With software development becoming ever more important in physics research, Arfon Smith argues that we need to adopt better ways of recognizing those who contribute to this largely unrewarded activity
What would you say are the core “products” of academic research? Most people, when asked this question, talk about research papers, trained scientists, books and perhaps even data. But this list misses a critical component of much of the research being done today: software.
We all know that much of modern physics research relies on the development of specialist software, whether it’s for experiments that create a huge amount of data such as the Large Hadron Collider, or for supercomputer simulations modelling the distribution of dark matter in the early universe. More than 90% of UK academics use software, according to a survey of Russell Group Universities (Hettrick et al. 2014 UK Research Software Survey 10.7488/ds/253). About 70% say their research would be impractical without it and more than half develop their own. Why, then, is software in physics not as visible as it arguably deserves to be?
Part of the problem here is that the research paper is becoming an increasingly unsatisfactory way of describing modern, data-intensive research. Academic publishing hasn’t changed substantially since the first communications in the journal Philosophical Transactions in 1665. Academics writing down their thoughts and sharing results with their peers in a journal-based system (paper or electronic) is the same solution we’ve had for more than 300 years.
Yet the full spectrum of activities in modern physics (and many other disciplines) simply can’t be completely described with text, a few equations and the occasional plot or figure. To completely describe the origin of any individual result, researchers need to share both their ideas and results (perhaps in the form of a paper) but also the data they collected and the analyses they carried out to reach their conclusions.
This idea of sharing more than just a paper isn’t new. In 1995 statisticians Jonathan Buckheit and David Donoho wrote “An article about a computational result is advertising, not scholarship. The actual scholarship is the full software environment, code and data, that produced the result.” Buckheit and Donoho argued that papers about “computational science” (the same argument also holds for physics) aren’t sufficiently complete descriptions of the work. They’re simply “adverts” for the research that we place in journals. For a third party to properly understand the research, they would need to be able to see all of the components that resulted in the paper (Wavelets and Statistics, New York: Springer, pp55–81).
The publishing problem
With dependencies on software woven into the fabric of modern research, finding ways for researchers to share this work seems like it should be a high priority.

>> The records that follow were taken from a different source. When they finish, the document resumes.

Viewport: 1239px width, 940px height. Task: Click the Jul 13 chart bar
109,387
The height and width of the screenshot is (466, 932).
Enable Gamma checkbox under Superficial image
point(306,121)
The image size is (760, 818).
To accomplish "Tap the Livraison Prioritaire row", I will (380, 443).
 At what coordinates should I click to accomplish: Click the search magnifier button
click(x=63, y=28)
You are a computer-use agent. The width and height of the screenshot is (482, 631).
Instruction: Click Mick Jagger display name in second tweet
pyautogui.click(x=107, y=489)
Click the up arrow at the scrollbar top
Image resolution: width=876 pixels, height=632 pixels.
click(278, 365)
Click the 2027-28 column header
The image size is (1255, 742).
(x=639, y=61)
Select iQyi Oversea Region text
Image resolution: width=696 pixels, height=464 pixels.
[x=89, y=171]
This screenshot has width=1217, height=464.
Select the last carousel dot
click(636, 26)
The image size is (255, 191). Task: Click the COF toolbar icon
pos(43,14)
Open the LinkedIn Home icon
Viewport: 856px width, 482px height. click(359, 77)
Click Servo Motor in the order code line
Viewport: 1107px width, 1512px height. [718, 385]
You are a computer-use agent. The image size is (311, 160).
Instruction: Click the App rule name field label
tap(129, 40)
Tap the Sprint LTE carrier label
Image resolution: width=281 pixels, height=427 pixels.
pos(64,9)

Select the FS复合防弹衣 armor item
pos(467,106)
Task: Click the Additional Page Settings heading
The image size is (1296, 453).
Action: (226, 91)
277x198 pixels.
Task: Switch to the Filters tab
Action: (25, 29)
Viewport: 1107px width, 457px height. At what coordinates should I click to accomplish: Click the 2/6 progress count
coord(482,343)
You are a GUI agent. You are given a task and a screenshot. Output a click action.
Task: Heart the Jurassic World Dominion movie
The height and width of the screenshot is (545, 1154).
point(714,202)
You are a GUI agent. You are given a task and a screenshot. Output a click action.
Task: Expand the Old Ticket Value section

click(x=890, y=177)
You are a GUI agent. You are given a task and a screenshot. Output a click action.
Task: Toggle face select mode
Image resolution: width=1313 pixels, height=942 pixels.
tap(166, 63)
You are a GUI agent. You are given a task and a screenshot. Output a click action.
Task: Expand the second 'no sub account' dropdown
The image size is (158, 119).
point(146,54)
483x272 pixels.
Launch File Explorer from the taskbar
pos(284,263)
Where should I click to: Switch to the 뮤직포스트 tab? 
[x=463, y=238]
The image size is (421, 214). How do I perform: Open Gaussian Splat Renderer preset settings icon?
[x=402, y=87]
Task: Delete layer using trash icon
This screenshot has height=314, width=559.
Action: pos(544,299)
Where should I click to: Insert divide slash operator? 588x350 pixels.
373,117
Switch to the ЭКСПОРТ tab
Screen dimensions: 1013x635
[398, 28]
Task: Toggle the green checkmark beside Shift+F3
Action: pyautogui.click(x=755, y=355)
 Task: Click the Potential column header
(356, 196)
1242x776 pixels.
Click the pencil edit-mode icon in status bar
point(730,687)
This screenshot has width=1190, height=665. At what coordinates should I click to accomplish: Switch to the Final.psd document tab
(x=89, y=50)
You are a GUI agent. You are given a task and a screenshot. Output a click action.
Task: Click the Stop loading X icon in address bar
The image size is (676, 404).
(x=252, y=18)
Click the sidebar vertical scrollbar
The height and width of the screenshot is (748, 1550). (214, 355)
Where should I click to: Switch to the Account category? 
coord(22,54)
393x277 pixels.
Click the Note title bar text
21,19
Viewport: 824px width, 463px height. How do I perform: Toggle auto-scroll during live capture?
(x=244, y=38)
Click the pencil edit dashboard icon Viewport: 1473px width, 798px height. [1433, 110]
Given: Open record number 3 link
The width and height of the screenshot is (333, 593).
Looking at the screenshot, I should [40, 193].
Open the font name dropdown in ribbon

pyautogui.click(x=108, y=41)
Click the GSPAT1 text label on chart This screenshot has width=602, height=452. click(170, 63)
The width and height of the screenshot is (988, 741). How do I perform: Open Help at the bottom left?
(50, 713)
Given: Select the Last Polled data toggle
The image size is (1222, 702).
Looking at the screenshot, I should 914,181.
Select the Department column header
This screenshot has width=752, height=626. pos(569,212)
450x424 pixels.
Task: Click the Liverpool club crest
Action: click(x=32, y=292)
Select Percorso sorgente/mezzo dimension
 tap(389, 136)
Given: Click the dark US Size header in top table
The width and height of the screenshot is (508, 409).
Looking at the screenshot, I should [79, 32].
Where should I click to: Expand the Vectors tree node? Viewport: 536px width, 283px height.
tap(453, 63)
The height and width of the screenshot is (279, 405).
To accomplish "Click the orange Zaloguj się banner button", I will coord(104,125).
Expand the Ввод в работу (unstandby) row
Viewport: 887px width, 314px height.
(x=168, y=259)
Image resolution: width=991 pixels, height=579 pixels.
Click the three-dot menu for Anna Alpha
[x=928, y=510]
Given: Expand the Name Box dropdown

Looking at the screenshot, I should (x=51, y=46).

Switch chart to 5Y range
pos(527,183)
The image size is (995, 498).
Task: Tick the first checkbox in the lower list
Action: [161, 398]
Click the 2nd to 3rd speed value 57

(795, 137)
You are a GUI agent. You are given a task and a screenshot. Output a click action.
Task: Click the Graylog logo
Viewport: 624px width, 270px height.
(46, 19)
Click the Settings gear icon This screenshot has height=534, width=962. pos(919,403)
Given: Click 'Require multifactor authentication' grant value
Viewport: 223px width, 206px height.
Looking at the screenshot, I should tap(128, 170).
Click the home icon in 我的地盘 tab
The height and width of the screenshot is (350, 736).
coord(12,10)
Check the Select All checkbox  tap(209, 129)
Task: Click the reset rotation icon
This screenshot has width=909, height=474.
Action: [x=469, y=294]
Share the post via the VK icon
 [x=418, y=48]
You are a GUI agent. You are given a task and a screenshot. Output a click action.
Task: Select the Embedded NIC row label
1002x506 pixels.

On the face of it, asking researchers to share a more complete description of their research is hard to argue against. In reality though, there are a number of factors limiting progress. Probably the biggest impediment is that for many researchers, especially those in the early stages of their career, the pressure to publish as many papers as possible trumps almost every other activity. Publishing anything in addition to a peer-reviewed paper requires additional time and effort that most researchers simply cannot afford.
But as we move towards a future where a growing fraction of research output is described by data and software, it becomes increasingly urgent to find ways of at least capturing references to software in papers and ideally establishing community norms for the publishing of these tools.
There are a number of challenges to actually doing this. First, it’s not completely obvious how a researcher should cite software in a paper. Unlike a paper, which is a static “snapshot” of a research idea, popular software packages often have lifetimes of many years and are released multiple times with different version numbers and often with subtly different behaviour of the tools. As a result, capturing both the software name, location (i.e. where to find it) and the version of the software used is considered by many to be the minimal useful citation. Another obstacle is that even if an author wants to cite a piece of software, many journals don’t let them cite anything other than papers in their bibliographies. Finally, most academic fields lack cultural norms, such as dedicated journals, for publishing research software, which in turn means that spending time doing so generally isn’t recognized as a creditable research output. Put bluntly, why would anyone spend time publishing anything other than papers if it doesn’t contribute substantially to their career?
Large physics collaborations are one area where all research outputs, including software and data, are shared well. This is probably because of a number of factors, including, first, that the collaborations are so large that there are individuals who devote most of their time to authoring software for data analysis and reduction and so they “go the extra mile” in publishing their code. Second, the results from these experiments have such a high impact in science that the community expectations for publishing all the research products (code, data, papers) is higher. Third, the community interested in reproducing these big results is large and so it’s more efficient for the wider community if the project releases software tools that enable others to check the data analyses.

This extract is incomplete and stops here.